6. Wound Assessment and Closure
- Use a sterile, blunt metal probe to assess for residual deep infection, abscess cavities, or communication with other compartments 1, 5
- Measure and document wound dimensions (length, width, depth) to establish baseline for healing assessment 1, 5
- Close the wound primarily if there is no infection and adequate soft tissue coverage 1
- Leave the wound open for delayed closure if there is moderate to severe infection or inadequate soft tissue 1
Surgical Instruments Required
Essential Instruments
- #15 or #10 scalpel blade - for skin incision and soft tissue dissection 1
- Small bone rongeur - for bone resection if needed 4, 3
- Sterile, blunt metal probe - for wound depth assessment and detection of bone involvement 1, 5
- Small periosteal elevator - for soft tissue dissection and capsular elevation
- Curved Mayo scissors - for capsular incision and soft tissue release
- Small bone-cutting forceps - for removing small bone fragments
- Adson forceps with teeth - for tissue handling
- Needle holder - for wound closure if indicated
Optional Advanced Instruments
- Sagittal saw or osteotomes - if metatarsal head resection is required for osteomyelitis 1, 3
- High-resolution ultrasound - for detecting deep soft tissue abscesses preoperatively 1
Postoperative Management
Combine surgical intervention with appropriate offloading devices to promote and sustain healing 1. The IWGDF recommends:
- Non-removable knee-high offloading device as first-line treatment for postoperative wound healing 1
- Removable offloading device if non-removable is contraindicated or if there is moderate infection/ischemia 1
- Appropriate antibiotic therapy - adjust based on culture results and clinical response 1
Critical Pitfalls to Avoid
Vascular compromise is the most serious complication - always ensure adequate perfusion before proceeding 1, 3. If ABI <0.5 or severe ischemia is present, address vascular insufficiency first through revascularization 1.

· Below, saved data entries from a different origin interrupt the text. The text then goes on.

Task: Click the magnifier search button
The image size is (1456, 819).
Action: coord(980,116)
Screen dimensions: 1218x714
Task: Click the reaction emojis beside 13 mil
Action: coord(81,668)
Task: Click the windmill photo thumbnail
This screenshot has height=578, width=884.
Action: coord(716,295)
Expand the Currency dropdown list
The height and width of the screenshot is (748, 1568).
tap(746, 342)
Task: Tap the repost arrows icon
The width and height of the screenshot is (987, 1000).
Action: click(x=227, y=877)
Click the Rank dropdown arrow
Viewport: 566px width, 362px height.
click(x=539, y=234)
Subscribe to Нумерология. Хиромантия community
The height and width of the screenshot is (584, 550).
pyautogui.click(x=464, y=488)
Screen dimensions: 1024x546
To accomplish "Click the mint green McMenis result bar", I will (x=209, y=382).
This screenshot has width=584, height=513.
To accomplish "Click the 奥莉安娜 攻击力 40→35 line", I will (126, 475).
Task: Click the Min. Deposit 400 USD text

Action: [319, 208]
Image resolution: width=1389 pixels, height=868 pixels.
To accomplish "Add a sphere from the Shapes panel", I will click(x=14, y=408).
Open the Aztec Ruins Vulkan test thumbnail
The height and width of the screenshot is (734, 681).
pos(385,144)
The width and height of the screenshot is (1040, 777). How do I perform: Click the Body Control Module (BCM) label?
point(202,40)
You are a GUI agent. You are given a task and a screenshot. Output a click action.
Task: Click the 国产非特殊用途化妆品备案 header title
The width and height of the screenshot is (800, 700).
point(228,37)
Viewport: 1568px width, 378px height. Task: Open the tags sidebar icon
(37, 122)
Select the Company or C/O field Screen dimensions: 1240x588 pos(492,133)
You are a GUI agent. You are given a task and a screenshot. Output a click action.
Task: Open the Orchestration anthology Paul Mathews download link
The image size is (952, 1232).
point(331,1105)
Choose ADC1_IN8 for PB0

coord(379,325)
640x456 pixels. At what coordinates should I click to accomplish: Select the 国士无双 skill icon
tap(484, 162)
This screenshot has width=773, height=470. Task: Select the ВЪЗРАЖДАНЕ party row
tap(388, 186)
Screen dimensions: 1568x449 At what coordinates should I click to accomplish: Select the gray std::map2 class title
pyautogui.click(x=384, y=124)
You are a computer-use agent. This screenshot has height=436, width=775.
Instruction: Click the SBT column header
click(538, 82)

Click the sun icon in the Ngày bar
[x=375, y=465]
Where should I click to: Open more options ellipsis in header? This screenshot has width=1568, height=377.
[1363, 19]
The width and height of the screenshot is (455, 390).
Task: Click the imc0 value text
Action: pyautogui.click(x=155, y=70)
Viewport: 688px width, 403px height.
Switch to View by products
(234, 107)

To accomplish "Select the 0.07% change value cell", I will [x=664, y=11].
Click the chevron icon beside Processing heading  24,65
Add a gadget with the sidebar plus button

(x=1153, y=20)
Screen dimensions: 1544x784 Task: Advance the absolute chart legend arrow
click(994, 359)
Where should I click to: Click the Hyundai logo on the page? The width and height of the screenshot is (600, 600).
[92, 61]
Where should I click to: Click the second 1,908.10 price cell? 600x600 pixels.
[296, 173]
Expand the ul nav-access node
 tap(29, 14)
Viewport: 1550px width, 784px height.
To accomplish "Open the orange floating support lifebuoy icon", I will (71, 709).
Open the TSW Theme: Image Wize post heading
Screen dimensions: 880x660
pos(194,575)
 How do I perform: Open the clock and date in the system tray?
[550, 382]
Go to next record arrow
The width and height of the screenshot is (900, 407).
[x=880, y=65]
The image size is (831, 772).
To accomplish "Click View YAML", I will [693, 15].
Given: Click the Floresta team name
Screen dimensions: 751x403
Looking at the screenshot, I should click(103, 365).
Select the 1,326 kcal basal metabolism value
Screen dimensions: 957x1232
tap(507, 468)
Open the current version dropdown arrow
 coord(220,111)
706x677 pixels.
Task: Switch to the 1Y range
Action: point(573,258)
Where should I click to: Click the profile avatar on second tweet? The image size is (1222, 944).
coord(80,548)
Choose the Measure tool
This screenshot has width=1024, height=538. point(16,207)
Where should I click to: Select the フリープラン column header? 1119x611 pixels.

Inadequate debridement leads to treatment failure - remove all necrotic tissue and infected bone, even if this enlarges the wound 1. Patients should be forewarned that bleeding is likely and the wound will be larger after debridement 1.
Failure to obtain proper specimens compromises antibiotic selection - always obtain tissue samples rather than superficial swabs, as these provide more accurate culture results 1.
Neurovascular injury during dissection - meticulously protect the neurovascular bundles that run along the medial and lateral aspects of the toe 1, 4, 3.